## Problem details
Output as a JSON list of strings the lines of the records from the line containing "Where should I" up to and including the line containing "Looking at the", one string per line, with blank lines omitted.

## Interface element records
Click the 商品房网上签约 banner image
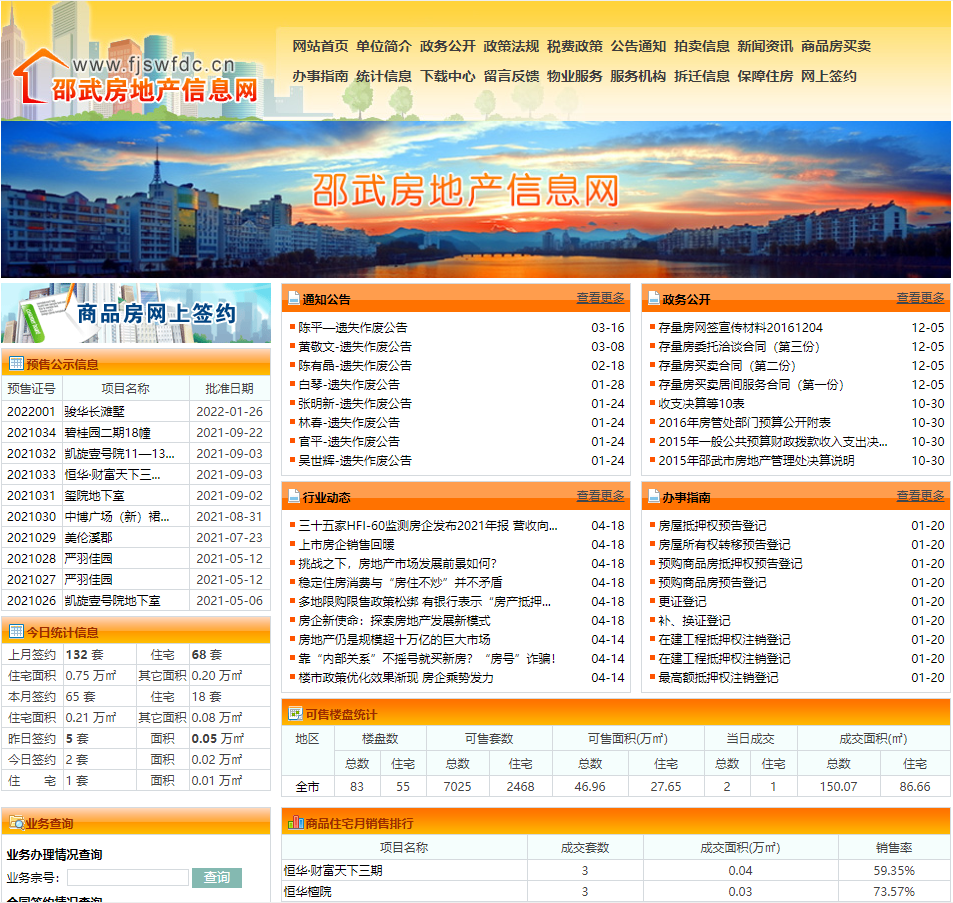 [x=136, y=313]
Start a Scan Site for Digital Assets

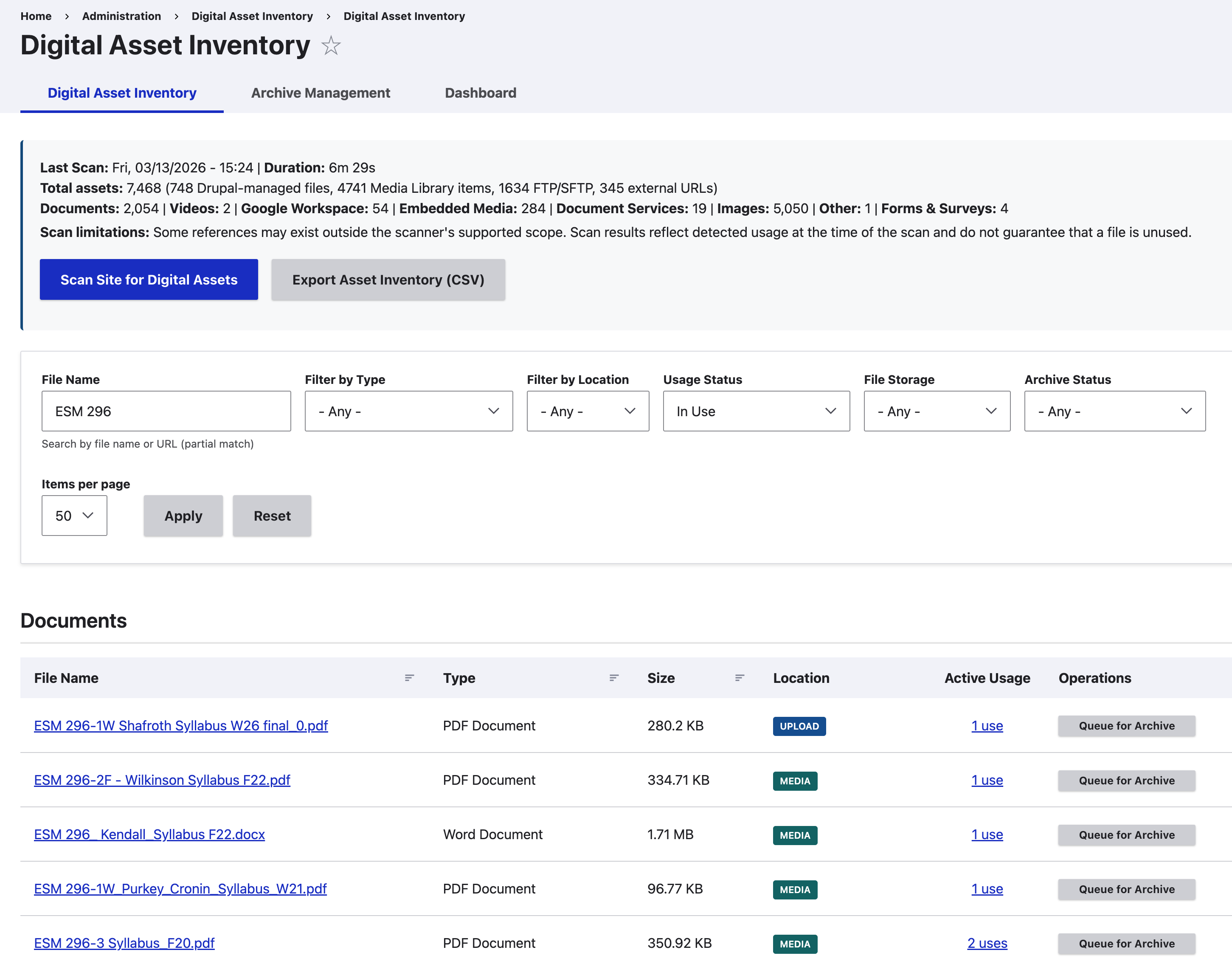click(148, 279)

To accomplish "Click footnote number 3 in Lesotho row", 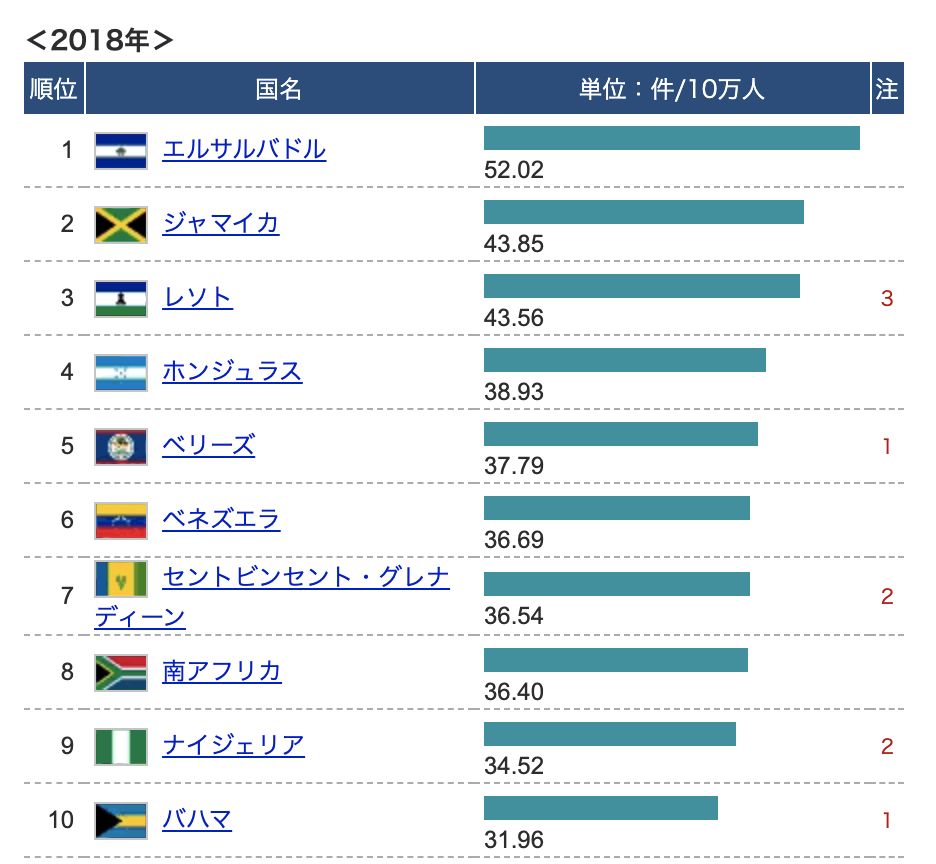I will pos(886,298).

...

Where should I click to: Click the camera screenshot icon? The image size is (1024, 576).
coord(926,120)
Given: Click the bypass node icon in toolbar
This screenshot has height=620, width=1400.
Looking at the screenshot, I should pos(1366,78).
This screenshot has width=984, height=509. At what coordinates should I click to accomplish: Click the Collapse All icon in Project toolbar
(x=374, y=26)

## The result
[
  "Where should I click to: Click the camera screenshot icon? The image size is (1024, 576).",
  "coord(926,120)",
  "Given: Click the bypass node icon in toolbar",
  "This screenshot has height=620, width=1400.",
  "Looking at the screenshot, I should pos(1366,78)."
]